The accused moved the court below to set aside the verdict as contrary to the law and the evidence and grant him (accused) a new trial. This motion the court overruled, and entered judgment passing sentence in accordance with said verdict. To this action and judgment of the court the accused excepted, and in his petition to this court for a writ of error and supersedeas assigns three grounds of error, which raise practically two questions only, both of them questions of fact: a. Whether there is any evidence in the case of "other inculpatory circumstances, " in addition to the possession of the stolen goods, to warrant the jury in finding the accused guilty of housebreaking.
b. Whether there is sufficient evidence in the case to sustain the burden which rests upon the commonwealth to prove that the alleged possession of the stolen goods by the accused was an exclusive possession.

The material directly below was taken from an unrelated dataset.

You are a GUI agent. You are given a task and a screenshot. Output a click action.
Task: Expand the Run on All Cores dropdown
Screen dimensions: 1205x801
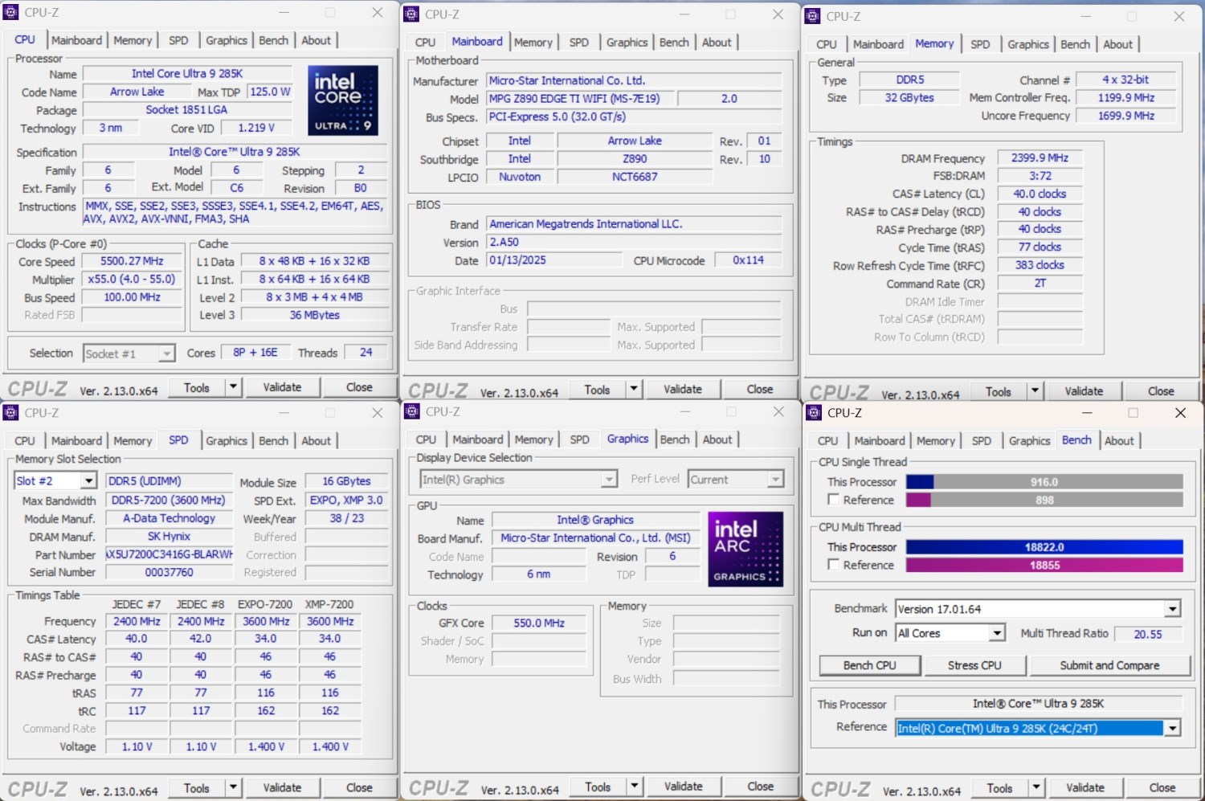point(996,633)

The law in Virginia is well settled that the possession of stolen goods is of itself not even prima facie evidence of housebreaking or of burglary. Gravely's Case, 86 Va. 396, 10 S. E. 431; Walker's Case, 28 Grat. (69 Va.) 969; Porterfield's Case, 91 Va. 801, 22 S. E. 352.
The rule in Virginia, however, is that: Gravely's Case, supra.
It is also well-settled law that the possession of stolen goods contemplated by the rule in Virginia above referred to is an exclusive possession on the part of-the accused; otherwise such rule is not applicable.
"The exclusive possession of money recently stolen, unaccompanied by a reasonable account of how the possession was acquired, creates a presumption that the possessor is the thief." Porterfield's Case, 91 Va. 801, 805, 22 S. E. 352, 354.